The community was founded in 1794 and after some vicissitudes was elevated to an abbey on 22 April 1836. The abbey is famous for its spiritual life and for the Westmalle Brewery, a Trappist beer brewery. The three pillars of life for the Trappists are a life of prayer, life in a community and a life of work (Ora et labora).


18th Century[edit]

Entrance of the abbey

Twice in the 18th and 19th century the Cistercians (just like most other monastic orders) had been prohibited. In 1791 in the aftermath of the French Revolution, Augustinus de Lestrange Dubosc (1754–1827), the novice master of La Trappe Abbey (Soligny-la-Trappe) left France and went to Switzerland. He settled in the empty Carthusian monastery Val-Sainte (E: Sacred Valley) near Fribourg. As the senate of Fribourg put a numerus clausus of 21 monks and the refugees from France kept flowing in, Lestrange decided to send monks abroad to create new settlements, they left for Spain, Italy, and a third group to Canada. The group which was sent to Canada, would end up in Westmalle and laid the foundations of the present-day abbey. When the monks, on their way to Canada, passed through Flanders, the bishop of Antwerp, Cornelius Franciscus de Nelis, invited them to Antwerp. He wanted to ask Lestrange if they would be allowed to found a Trappist monastery in his bishopric instead of going to Canada. Lestrange allowed 8 of them to stay and to settle in Westmalle in the Campine region of Flanders.

The bishop of Antwerp gave them a small farm Nooit Rust (that is, "never rest") in which on 6 June 1794 a priory was founded. The farm dated from 1778 and was built by F.J. Charlé. He had purchased the land from the Saint-Bernard abbey of Bornem on 8 June 1773. The sale was a result of decree of Maria Theresa of Austria of 23 June 1772 to promote the cultivation of the Campine. With the support of banker Karel Jan Michiel De Wolff and other beneficiaries, such as the Saint-Bernard abbey of Bornem, bishop Neefs, Vyncke of Wuustwezel, Legrelle and count Bois d'Outrement, the farm was purchased on 3 June 1794 from the widow of Charlé, Elisabeth de Roode.

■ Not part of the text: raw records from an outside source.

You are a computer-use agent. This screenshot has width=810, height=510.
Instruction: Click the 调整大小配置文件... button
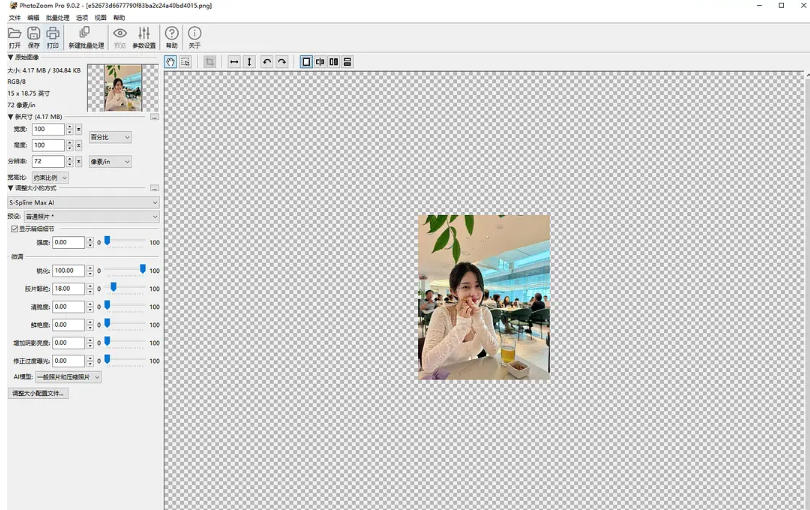[38, 394]
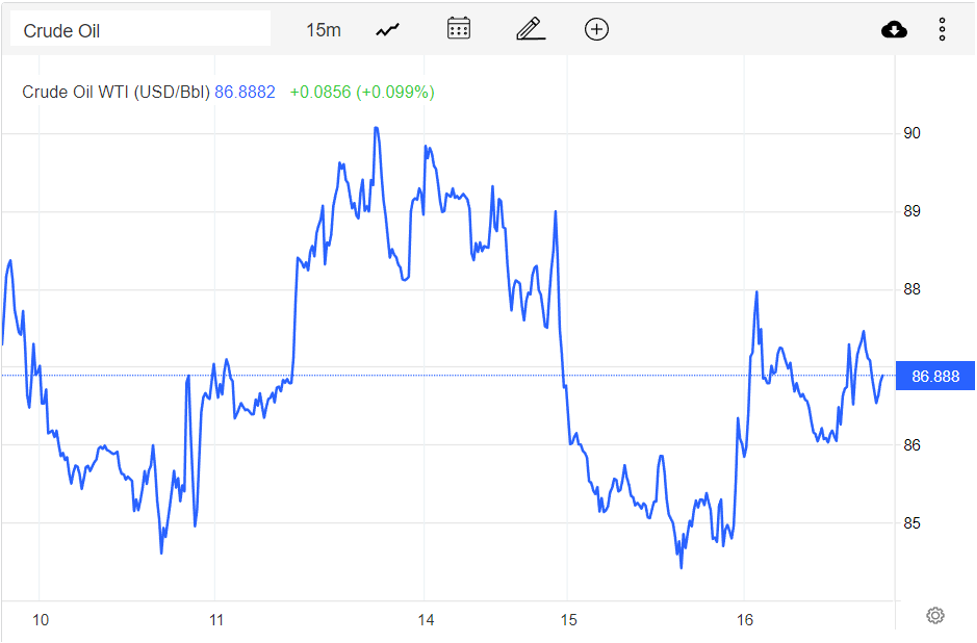
Task: Click the 14 label on the date axis
Action: tap(427, 618)
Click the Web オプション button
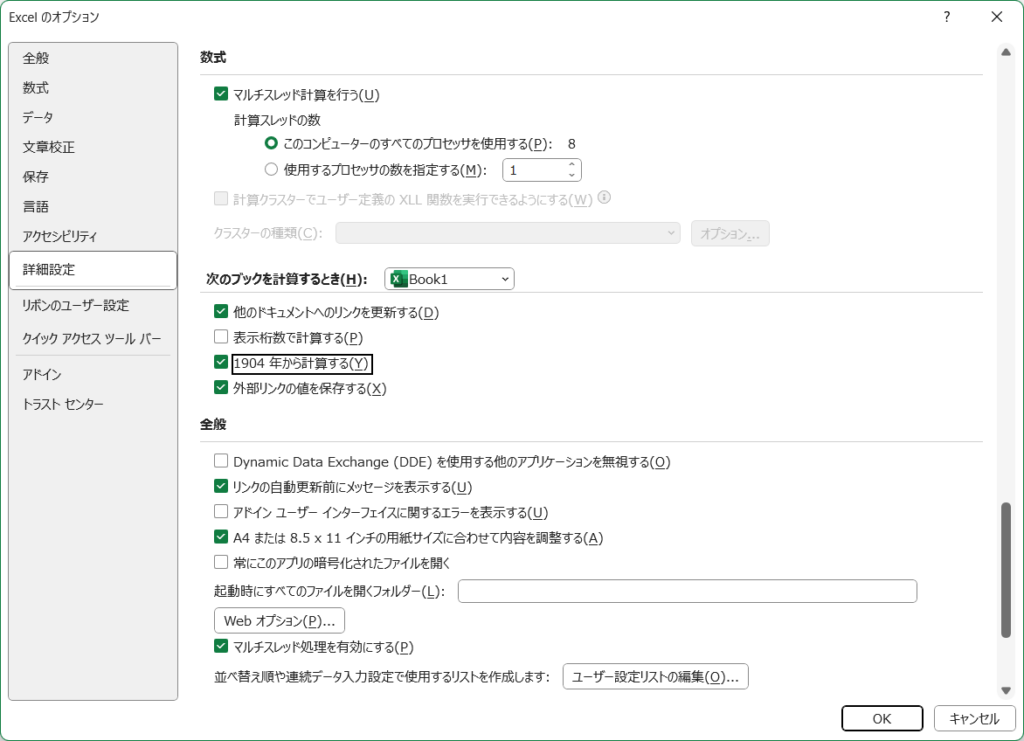The height and width of the screenshot is (741, 1024). 279,620
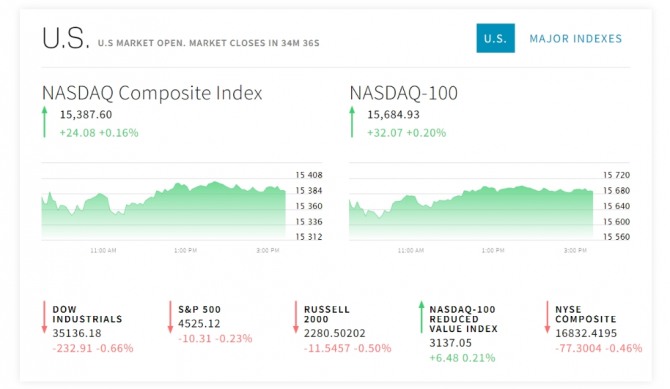Click the green arrow for NASDAQ-100 Reduced Value
670x389 pixels.
[421, 317]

Two novices had joined the original group of eight, so they were now 10 founders: Arsenius Durand (first prior), Eugenius Bonhomme de la Prade, Joannes-M. De Bruyne, Joseph X (surname unknown), Bonavetura X (surname unknown), Sebastianus Dumont, Hippolytus Moriceau, Zozymus Florentin, Stefanus Malmy and Maria-Bernardus Benoit. However already on 17 July 1794, the monks had to leave Westmalle again, when the French troops invaded the Austrian Netherlands. They fled to Münster (Westphalia, Germany), and founded a monastery in Darfeld.

19th Century[edit]

In February 1802, 12 monks returned to Westmalle, and with the support of the Antwerp banker Karel Jan Michiel De Wolff and other beneficiaries, the priory started to grow. However, on 28 July 1811 a decree by Napoleon I of France closed all Trappist monasteries in France. On 21 August 1814, after the defeat of Napoleon, the monks finally returned to Westmalle. During the United Kingdom of the Netherlands, the priory narrowly escaped closure due to the support of Leonard Pierre Joseph du Bus de Gisignies and on 25 January 1822, the priory was granted legal status by personnification civile by King William I. In 1830 a guesthouse was built, with the support of G. De Boey and other beneficiaries. In 1833 Archbishop Engelbert Sterckx granted the abbey the right to print the books of the Trappist order.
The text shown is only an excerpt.